His Honour noted that if the term “execution” in Article 55 included a recognition proceeding, there would be no circumstances in which a recognition application could be made against a State that was a party to the ICSID Convention.  The domestic court hearing the application would inevitably be met with a plea of foreign State immunity, so that recognition of an award made under the ICSID Convention would not be available.4  His Honour concluded that this construction of Articles 54 and 55 of the ICSID Convention was perverse and should be avoided.

His Honour went on to consider whether Spain submitted to the jurisdiction by becoming a party to the ICSID Convention.  In doing so, His Honour held that Article 54(2) of the ICSID Convention constituted Spain’s agreement with Australia to the effect that where a party succeeded in an award under the Convention, that party could apply to a competent domestic court for recognition of that award.5 Accordingly, foreign State immunity could not be relied upon by Spain under s. 9 of the Immunities Act in answer to an proceeding seeking recognition of an arbitral award, because the exception to that principle established by s. 10 of that Act had been engaged.  Spain had submitted to jurisdiction of a competent domestic court by agreement in the form of the ICSID Convention.   

Spain’s second argument to the effect that the meaning of Article 55 had to be declared by the International Court of Justice was also dismissed.  As the proceeding was to be characterised as a recognition proceeding rather than an enforcement proceeding, the meaning of Article 55 was of limited relevance.  Perram J’s rejection of Spain’s submission was concisely summarised as follows:

“The opinion of the International Court of Justice on the issue, whilst definitive, would be definitive on an issue which does not matter.  Spain’s secondary argument therefore passes wide off the mark.”

There was a further dispute between the parties as to the form of order which should be entered by the Full Federal Court.  A separate decision was published by the Court in relation to this issue.6  The form of order ultimately entered by the Full Federal Court recognised the award as binding on Spain and entered judgment in favour of ISL and Energia against Spain for the pecuniary obligations under the award.  

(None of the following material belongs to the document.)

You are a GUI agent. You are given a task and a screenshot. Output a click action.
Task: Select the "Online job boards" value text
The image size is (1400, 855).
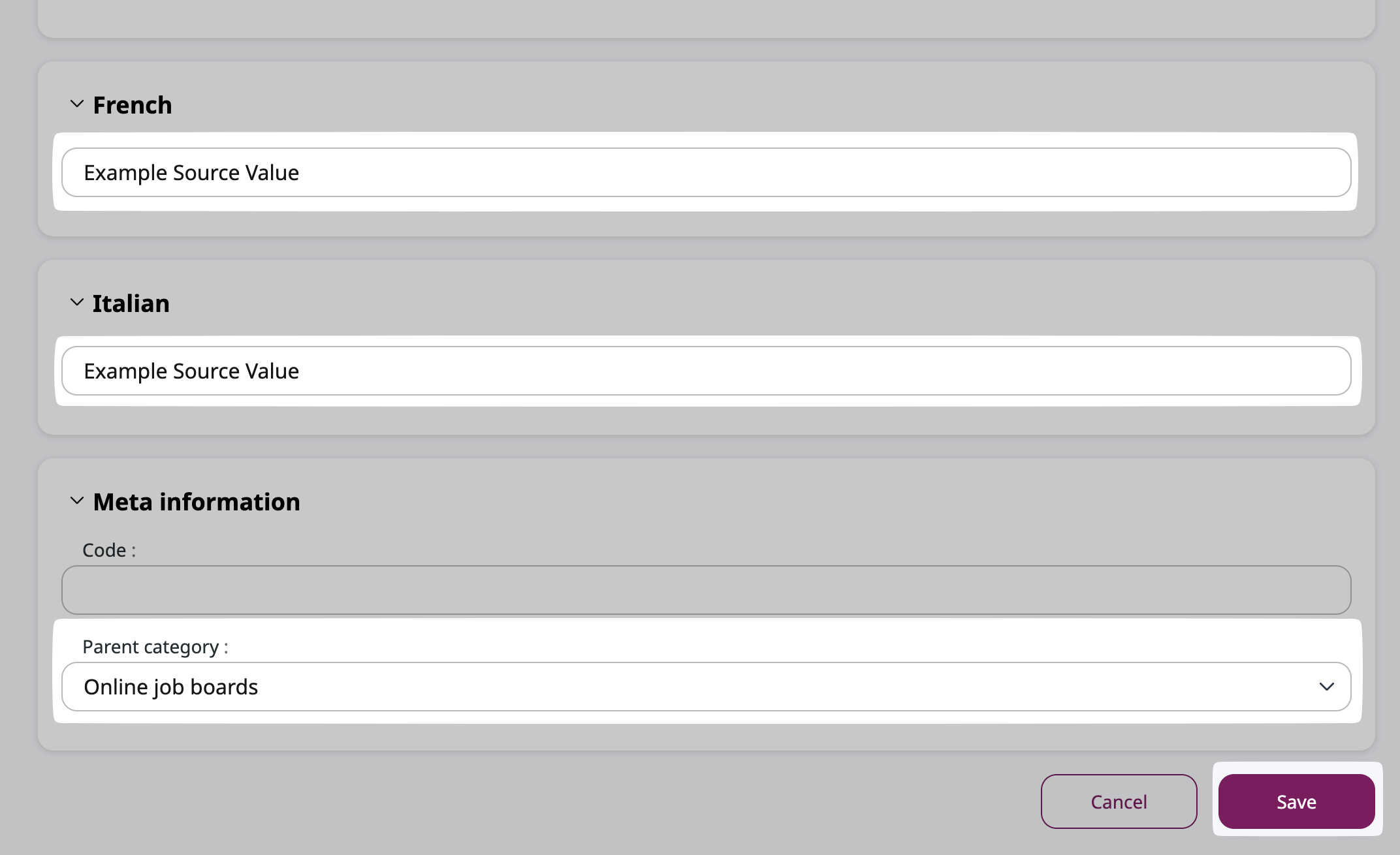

Relevance of the decision outside the ICSID Convention framework

Although the primary relevance of the decision lies in the discussion around the recognition and enforcement of an award made under the ICSID Convention, the reasoning of the Full Federal Court carries other possible implications.  

In particular, the decision of the Full Federal Court affirmed the principle that an award should be enforced in a way that is most convenient to the party who stands to benefit from the award.  Although the Court was dealing with an application under s. 35 of the IAA, there are sufficient similarities between s. 35, which deals with recognition of an award made under the ICSID Convention, and s. 8 of the IAA which deals with recognition of foreign arbitral awards more generally.  Thus, the principle that an award should be enforced in a way which is most convenient to the party seeking enforcement can be applied to any foreign arbitral award in the same way as it is applied to an award under the ICSID Convention.  Speaking in the context of s. 35(4) of the IAA, Allsop CJ stated:

“There is to be no difference in consequence and status between an award and a judgment.  Thus, it is legitimate to perfect this statutory command to “enforce as if”, by entering judgment for the award debt as pecuniary obligations under the award and thereby creating a judgment debt.”7

The statutory command to “enforce as if” is used in the same way in s. 8 of the IAA, which applies to the enforcement of foreign arbitral awards more generally.  It follows that this approach to recognition and enforcement should be applied to the enforcement of any other foreign arbitral award.  


1 [2021] FCAFC3 at [26].

2 Ibid [27].

3 Ibid [31].

4 Ibid [33].

5 Ibid [37].

6 [2021] FCAFC 112.

7 Ibid at [9].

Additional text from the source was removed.